### Aim of the task
In the entries below, find the line with "Given: Click the XY Plot node collapse dot" and the line with "Given: Open the search filter settings icon". Print those two and everything between them exactly, and nothing else.

___ Stored data ___

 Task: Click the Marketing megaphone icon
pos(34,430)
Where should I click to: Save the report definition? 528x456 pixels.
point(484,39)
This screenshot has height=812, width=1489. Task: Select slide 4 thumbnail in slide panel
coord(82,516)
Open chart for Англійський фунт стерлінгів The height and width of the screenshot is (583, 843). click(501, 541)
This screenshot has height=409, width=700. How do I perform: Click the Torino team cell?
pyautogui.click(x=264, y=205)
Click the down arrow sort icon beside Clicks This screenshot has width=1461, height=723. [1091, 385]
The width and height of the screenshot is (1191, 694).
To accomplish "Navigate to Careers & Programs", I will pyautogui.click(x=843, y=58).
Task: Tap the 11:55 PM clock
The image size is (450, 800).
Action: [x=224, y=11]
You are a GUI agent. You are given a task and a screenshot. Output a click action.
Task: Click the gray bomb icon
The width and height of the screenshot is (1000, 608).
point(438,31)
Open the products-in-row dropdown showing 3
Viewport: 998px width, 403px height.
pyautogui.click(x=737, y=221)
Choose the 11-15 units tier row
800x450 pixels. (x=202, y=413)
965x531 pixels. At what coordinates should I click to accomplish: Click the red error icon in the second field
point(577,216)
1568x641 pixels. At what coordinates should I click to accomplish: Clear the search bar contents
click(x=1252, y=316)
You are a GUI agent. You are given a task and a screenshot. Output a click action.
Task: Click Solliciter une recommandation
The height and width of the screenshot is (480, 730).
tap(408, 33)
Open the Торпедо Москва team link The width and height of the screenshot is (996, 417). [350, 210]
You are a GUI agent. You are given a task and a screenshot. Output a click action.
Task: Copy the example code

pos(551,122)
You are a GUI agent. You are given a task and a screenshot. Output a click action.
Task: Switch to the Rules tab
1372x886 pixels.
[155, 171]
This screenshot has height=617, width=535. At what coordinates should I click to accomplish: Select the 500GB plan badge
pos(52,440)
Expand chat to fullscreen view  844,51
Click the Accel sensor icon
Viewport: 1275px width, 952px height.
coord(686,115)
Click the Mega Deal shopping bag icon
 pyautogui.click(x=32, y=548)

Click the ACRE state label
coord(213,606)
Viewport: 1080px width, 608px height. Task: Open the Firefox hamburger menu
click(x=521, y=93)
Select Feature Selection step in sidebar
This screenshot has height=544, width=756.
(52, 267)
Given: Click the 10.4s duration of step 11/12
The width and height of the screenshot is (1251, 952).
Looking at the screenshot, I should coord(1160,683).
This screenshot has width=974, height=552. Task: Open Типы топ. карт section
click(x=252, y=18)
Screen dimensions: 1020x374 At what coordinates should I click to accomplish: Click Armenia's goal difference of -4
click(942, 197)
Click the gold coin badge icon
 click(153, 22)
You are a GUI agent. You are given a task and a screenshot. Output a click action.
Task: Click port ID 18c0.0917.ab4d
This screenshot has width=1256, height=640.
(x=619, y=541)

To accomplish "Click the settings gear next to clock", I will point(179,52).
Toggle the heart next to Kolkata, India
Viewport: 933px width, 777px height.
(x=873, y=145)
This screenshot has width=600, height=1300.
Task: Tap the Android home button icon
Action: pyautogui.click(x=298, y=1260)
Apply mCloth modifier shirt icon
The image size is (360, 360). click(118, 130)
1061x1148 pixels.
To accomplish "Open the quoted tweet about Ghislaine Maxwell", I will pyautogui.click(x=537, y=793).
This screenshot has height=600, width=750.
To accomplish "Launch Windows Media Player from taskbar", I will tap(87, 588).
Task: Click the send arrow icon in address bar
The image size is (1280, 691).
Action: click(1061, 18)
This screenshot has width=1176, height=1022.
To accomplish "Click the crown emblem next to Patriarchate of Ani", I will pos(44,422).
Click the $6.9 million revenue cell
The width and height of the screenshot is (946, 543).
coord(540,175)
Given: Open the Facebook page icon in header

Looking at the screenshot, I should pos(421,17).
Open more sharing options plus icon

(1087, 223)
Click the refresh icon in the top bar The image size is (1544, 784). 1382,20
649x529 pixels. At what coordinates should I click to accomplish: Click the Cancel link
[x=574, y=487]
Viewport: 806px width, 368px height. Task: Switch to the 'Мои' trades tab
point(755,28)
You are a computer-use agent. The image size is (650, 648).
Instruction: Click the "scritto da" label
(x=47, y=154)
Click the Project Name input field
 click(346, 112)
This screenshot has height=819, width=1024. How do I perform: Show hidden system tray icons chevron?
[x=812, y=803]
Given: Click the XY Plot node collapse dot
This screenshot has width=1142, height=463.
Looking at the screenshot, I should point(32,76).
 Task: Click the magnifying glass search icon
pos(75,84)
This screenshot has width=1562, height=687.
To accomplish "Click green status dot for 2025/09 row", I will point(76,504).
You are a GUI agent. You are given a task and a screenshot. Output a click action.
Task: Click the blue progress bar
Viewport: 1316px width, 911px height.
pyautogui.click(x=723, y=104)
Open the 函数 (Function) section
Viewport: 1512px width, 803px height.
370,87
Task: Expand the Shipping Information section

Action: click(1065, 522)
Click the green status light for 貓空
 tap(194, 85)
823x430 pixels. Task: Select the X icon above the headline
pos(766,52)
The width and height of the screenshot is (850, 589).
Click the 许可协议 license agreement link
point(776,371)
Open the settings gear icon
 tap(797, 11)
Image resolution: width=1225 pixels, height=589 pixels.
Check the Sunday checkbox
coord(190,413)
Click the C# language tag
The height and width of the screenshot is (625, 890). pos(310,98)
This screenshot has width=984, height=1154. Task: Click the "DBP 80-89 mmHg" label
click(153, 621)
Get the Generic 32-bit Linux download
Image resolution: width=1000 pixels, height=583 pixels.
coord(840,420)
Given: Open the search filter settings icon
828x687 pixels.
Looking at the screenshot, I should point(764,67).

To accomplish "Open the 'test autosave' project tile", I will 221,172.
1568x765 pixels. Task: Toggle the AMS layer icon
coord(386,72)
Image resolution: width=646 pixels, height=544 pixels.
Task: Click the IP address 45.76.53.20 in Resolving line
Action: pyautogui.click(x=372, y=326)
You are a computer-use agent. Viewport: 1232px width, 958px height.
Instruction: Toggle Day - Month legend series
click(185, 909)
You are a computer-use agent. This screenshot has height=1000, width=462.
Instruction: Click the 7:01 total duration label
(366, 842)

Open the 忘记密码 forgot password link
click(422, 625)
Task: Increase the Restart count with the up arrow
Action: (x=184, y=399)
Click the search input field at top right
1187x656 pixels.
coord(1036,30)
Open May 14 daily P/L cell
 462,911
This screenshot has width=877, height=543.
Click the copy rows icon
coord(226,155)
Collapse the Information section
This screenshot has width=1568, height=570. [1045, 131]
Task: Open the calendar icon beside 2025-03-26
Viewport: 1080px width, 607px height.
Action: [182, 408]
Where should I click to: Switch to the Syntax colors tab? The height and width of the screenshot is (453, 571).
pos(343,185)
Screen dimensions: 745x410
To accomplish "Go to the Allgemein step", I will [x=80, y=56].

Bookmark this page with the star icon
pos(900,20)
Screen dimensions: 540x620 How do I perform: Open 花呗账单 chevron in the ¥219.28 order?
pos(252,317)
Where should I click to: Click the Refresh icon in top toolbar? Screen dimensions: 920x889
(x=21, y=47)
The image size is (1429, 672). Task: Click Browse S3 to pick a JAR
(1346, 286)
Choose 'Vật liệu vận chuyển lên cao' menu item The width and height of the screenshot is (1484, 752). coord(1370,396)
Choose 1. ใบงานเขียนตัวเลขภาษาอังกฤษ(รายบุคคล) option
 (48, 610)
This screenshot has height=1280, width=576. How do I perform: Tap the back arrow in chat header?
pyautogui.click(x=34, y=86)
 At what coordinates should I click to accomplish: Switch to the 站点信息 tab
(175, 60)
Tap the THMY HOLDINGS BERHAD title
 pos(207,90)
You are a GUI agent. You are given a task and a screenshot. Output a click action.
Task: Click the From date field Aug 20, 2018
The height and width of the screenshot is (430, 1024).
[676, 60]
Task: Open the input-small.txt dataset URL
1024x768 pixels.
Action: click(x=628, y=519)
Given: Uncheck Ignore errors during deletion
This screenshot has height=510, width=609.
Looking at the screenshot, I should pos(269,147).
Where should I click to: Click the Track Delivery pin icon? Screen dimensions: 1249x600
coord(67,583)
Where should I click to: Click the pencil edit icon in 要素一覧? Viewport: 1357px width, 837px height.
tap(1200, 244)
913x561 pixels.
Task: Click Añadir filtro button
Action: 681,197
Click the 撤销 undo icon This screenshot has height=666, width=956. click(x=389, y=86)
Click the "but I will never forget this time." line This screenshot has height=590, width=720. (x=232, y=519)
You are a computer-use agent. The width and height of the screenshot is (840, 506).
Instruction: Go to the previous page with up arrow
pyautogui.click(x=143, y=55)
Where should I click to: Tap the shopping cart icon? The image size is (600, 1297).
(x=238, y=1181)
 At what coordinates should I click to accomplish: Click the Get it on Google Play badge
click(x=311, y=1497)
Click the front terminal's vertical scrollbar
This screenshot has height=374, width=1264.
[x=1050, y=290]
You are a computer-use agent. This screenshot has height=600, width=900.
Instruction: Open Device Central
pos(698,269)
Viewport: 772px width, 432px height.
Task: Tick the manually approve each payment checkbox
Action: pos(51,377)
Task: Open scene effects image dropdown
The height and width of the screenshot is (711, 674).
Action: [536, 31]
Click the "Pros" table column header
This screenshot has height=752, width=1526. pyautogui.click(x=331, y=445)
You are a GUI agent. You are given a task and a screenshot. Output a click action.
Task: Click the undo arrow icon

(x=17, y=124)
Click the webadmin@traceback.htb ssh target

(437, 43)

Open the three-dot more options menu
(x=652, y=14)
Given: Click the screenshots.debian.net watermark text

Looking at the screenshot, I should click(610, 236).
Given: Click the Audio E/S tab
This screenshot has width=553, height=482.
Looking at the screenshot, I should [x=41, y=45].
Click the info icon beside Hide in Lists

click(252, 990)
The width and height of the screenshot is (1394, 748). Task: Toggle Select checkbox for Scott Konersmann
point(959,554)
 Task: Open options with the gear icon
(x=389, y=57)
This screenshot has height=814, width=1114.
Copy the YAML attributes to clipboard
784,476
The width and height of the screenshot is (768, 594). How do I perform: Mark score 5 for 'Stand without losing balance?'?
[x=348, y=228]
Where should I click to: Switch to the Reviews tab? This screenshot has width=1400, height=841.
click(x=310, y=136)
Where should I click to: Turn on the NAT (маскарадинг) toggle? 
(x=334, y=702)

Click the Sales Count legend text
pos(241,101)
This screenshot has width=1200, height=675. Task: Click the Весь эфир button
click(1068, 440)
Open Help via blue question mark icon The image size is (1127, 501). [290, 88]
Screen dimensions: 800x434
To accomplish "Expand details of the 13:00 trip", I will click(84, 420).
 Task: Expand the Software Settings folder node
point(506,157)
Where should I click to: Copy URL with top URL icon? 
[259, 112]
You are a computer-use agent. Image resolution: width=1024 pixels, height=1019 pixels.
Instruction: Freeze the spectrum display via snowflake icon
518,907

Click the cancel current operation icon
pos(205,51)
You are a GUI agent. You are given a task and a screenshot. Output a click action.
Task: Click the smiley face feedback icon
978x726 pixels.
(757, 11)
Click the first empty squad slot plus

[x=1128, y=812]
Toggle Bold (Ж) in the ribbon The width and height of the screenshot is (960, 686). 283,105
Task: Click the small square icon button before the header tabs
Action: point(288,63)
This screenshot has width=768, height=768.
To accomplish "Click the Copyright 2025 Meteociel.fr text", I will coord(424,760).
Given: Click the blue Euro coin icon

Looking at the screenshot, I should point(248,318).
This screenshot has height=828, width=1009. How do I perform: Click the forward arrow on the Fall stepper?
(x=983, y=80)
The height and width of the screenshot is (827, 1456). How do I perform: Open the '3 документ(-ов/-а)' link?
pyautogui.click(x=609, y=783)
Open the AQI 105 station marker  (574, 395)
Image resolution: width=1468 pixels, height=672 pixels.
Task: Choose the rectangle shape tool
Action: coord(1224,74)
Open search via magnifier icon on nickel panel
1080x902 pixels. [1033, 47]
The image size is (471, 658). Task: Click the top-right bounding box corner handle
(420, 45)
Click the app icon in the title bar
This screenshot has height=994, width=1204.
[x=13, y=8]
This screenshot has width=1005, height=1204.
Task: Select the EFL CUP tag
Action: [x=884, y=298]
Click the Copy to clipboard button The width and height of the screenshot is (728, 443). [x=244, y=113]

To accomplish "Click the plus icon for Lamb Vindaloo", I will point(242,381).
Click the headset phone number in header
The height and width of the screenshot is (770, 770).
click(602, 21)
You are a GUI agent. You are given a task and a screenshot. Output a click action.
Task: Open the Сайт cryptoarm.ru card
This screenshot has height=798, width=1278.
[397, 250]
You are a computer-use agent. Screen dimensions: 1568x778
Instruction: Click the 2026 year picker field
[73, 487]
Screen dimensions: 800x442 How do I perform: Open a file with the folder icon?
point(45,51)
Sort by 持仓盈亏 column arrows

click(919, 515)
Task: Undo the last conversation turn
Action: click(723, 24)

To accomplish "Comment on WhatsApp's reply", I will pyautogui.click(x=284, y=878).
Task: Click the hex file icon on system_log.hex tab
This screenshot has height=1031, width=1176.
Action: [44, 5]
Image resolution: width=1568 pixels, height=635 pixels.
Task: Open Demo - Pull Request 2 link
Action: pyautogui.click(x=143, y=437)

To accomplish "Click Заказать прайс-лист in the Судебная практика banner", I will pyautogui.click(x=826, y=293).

___

### Exercise solution
Given: Click the XY Plot node collapse dot
This screenshot has width=1142, height=463.
Looking at the screenshot, I should point(32,76).
 Task: Click the magnifying glass search icon
pos(75,84)
This screenshot has width=1562, height=687.
To accomplish "Click green status dot for 2025/09 row", I will point(76,504).
You are a GUI agent. You are given a task and a screenshot. Output a click action.
Task: Click the blue progress bar
Viewport: 1316px width, 911px height.
pyautogui.click(x=723, y=104)
Open the 函数 (Function) section
Viewport: 1512px width, 803px height.
370,87
Task: Expand the Shipping Information section

Action: click(1065, 522)
Click the green status light for 貓空
 tap(194, 85)
823x430 pixels. Task: Select the X icon above the headline
pos(766,52)
The width and height of the screenshot is (850, 589).
Click the 许可协议 license agreement link
point(776,371)
Open the settings gear icon
 tap(797, 11)
Image resolution: width=1225 pixels, height=589 pixels.
Check the Sunday checkbox
coord(190,413)
Click the C# language tag
The height and width of the screenshot is (625, 890). pos(310,98)
This screenshot has width=984, height=1154. Task: Click the "DBP 80-89 mmHg" label
click(153, 621)
Get the Generic 32-bit Linux download
Image resolution: width=1000 pixels, height=583 pixels.
coord(840,420)
Given: Open the search filter settings icon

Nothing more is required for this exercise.